Is the service caring?

People and their relatives said the care staff were kind and supportive. One relative said "the care worker is like one of the family now." Another relative said "[the care worker] helps me with the cleaning, they are very good".

People's preferences were taken into consideration and the service tried to accommodate where people wanted a particular carer.

Is the service responsive?

People and staff knew how to make a complaint if they were unhappy. We saw where staff had raised concerns and the registered manager had responded to these quickly which demonstrated they listened to staff. We saw that matters requiring investigation were undertaken and the results fed back to staff and people who used the service as necessary.

We looked at people's personal records and found that they did not always reflect the current needs of a person where changes had been identified in behaviour. The service had not completed an up to date risk assessment to protect the person or staff entering their home. We also found that records relating to medication were not always accurate or clear to explain what the current procedure to follow was.

Whilst staff knew to report safeguarding matters to management, the local authority or the Care Quality Commission we did not receive earlier safeguarding notifications from the provider in a timely manner.

We have asked the provider to tell us what improvements that will make in relation to their records and notifications to the Care Quality Commission.

Is the service well-led?

People using the service, their relatives and friends at the service completed a survey to comment on how the service and staff performed. Staff were also asked for feedback to find out how their role was to help the provider make improvements.

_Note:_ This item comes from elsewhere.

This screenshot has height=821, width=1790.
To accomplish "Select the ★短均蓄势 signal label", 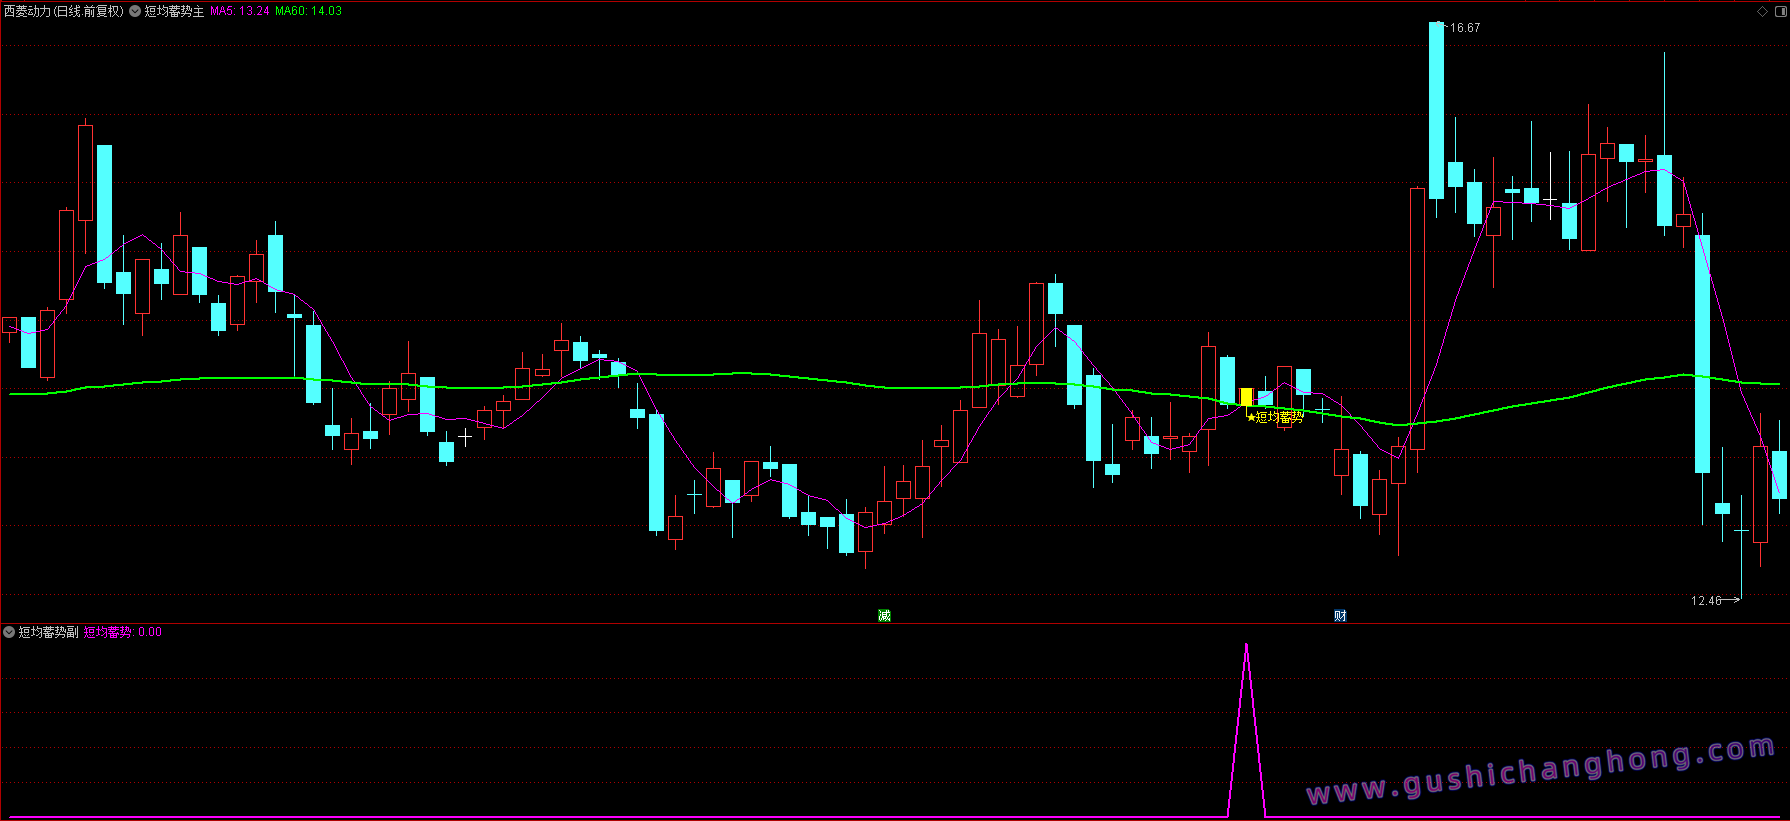I will point(1275,417).
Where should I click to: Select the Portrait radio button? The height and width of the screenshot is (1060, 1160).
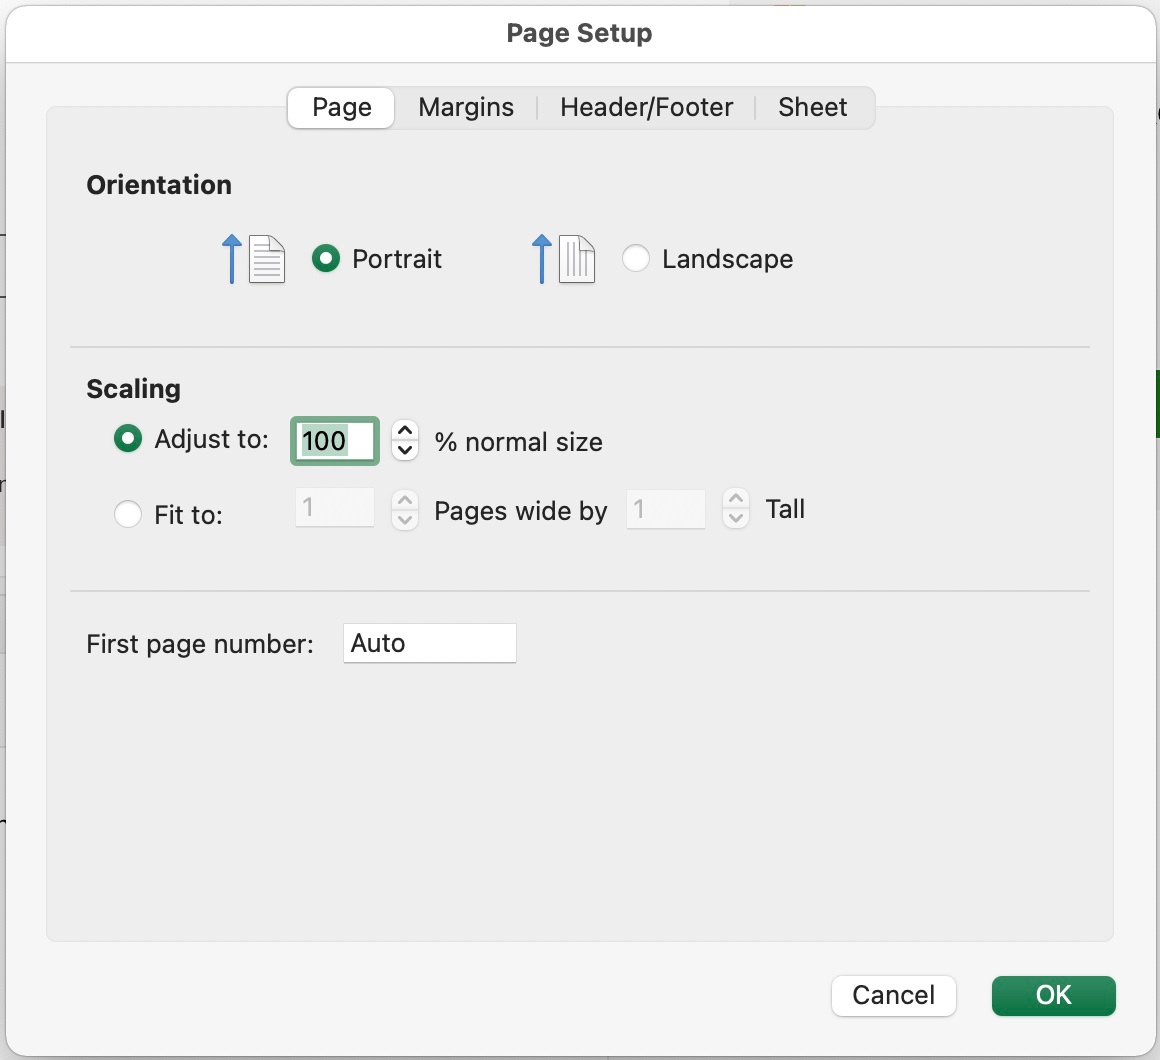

The service worked well with other agencies and services to make sure people received their care in a joined up way in relation to obtaining further assessments from other health professionals.

The service has a quality assurance system, to improve the quality of care people received. Staff had regular team meetings and supervision. We saw records to show people were contacted to ensure they were happy and received quality monitoring visits. The registered manager showed us a record of a service recovery plan which was to enable them to learn from past mistakes and try to continuingly improve. We were shown how the service was improving their staff records by auditing them and contacting staff for missing information. The service was also introducing call monitoring for quality control purposes.

4 April 2013

During a routine inspection

We spoke to the manager on the day of the inspection and to staff afterwards and they showed that they respected the people they cared for and knew how to show dignity when delivering care. Staff demonstrated an understanding that each person was individual and that they needed to review the care plan and engage with people to ensure the care was meeting their needs.

We looked at five support plans and saw that they were person centred and tailored to each individual. Information was recorded about people's past history, their likes and dislikes and how they wanted to be independent.

Staff showed a good understanding in relation to safeguarding adults and knew how to escalate concerns. However we did note that there was a lack of training in the area of restraint and the Mental Capacity Act 2005.

Staff were supported in their role and received appropriate supervision and one to ones. Staff we spoke to told us that they were encouraged to complete additional training to improve and some told us they were seeking further qualifications to develop in the role.

The service sought the views of people using the service via a survey.